-->

Dua Kubu yang Berkonflik di Kwamki Narama Sepakat Berdamai


Waemun dan masyarakat masing-masing kubu saling bersalaman dan memaafkan setelah menyatakan berdamai. SAPA/Saldi

SAPA (TIMIKA) – Dua kubu keluarga yang selama ini terlibat konflik di Distrik Kwamki Narama, Kabupaten Mimika, Papua, selama kurang lebih tiga bulan lamanya, sepakat mengakhiri perseteruan melalui prosesi adat patah panah yang berlaku bagi masyarakat pegunungan tengah Papua, Selasa (23/8), di Kwamki Narama.

Prosesi ini dihadiri oleh dua pemerintahan daerah Kabupaten Mimika dan Kabupaten Puncak, yang disaksikan langsung Wakil Bupati Mimika Yohanis Bassang dan Sekda Mimika Ausilius You, serta Bupati Puncak Willem Wandik. Bahkan turut hadir dan menyaksikan prosesi ini dari masing-masing anggota DPRD kedua Kabupaten, pihak Kepolisian, TNI, tokoh masyarakat dan tokoh agama.

Prosesi inti dalam perdamaian ini adalah memanah anak babi oleh masing-masing kubu yang menyatakan sepakat berdamai.

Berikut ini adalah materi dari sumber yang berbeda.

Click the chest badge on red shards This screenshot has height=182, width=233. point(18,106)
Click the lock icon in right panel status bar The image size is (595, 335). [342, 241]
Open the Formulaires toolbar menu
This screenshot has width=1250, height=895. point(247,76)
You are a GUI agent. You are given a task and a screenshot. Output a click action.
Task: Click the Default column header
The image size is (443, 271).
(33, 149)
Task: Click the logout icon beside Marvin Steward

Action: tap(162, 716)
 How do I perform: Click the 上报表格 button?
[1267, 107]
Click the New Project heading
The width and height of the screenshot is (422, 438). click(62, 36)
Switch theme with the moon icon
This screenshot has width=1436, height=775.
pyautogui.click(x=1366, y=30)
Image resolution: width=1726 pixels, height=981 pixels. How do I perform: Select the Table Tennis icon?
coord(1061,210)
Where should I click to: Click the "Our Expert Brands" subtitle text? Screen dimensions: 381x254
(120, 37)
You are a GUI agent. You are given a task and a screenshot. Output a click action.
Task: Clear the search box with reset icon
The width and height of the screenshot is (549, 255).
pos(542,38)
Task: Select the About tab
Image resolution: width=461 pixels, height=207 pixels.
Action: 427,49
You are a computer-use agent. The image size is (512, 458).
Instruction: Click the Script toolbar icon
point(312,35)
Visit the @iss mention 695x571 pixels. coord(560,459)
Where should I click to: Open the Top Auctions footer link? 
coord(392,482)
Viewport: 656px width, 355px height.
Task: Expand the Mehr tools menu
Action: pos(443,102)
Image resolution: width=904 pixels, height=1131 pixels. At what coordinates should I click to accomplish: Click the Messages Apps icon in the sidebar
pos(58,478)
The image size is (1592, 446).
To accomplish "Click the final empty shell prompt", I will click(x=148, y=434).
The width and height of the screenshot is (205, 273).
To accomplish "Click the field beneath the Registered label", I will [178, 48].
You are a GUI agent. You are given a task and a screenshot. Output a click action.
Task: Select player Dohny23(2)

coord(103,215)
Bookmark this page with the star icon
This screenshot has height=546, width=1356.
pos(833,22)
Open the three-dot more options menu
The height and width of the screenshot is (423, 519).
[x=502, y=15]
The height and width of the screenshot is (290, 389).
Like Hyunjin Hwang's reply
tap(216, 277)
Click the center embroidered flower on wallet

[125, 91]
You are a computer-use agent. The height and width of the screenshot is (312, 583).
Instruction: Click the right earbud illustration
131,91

Usai memanah babi hingga tewas ditempat dan menjadi pertanda konflik telah usai, kedua kubu di wakilkan masing-masing Waemum atau kepala perang saling bersalam-salaman, kemudian dilanjutkan penandatanganan pernyataan kesepakatan perdamaian yang berisi perjanjian perdamaian kedua kubu.

Dari kubu atas ditandatangani oleh Hosea Ongomang, Pianus Ongomang, Dominggus Ongomang dan Demi Ongomang. Sementara dari kubu bawah ditandatangani oleh Atimus Komangal, Abner Kiwak dan Jamanus Komangal, serta ditutup oleh kepala suku besar Ilaga, Kabupaten Puncak, Jomi Kogoya yang turut hadir mendamaikan masyarakatnya.

Atimus Komangal sebelum menandatangani pernyataan perdamaian, menyampaikan secara tegas  bahwa setelah dirinya menandatangani pernyataan itu maka tidak ada lagi permasalahan yang terjadi dari kedua keluarga baik Komangal maupun Ongomang.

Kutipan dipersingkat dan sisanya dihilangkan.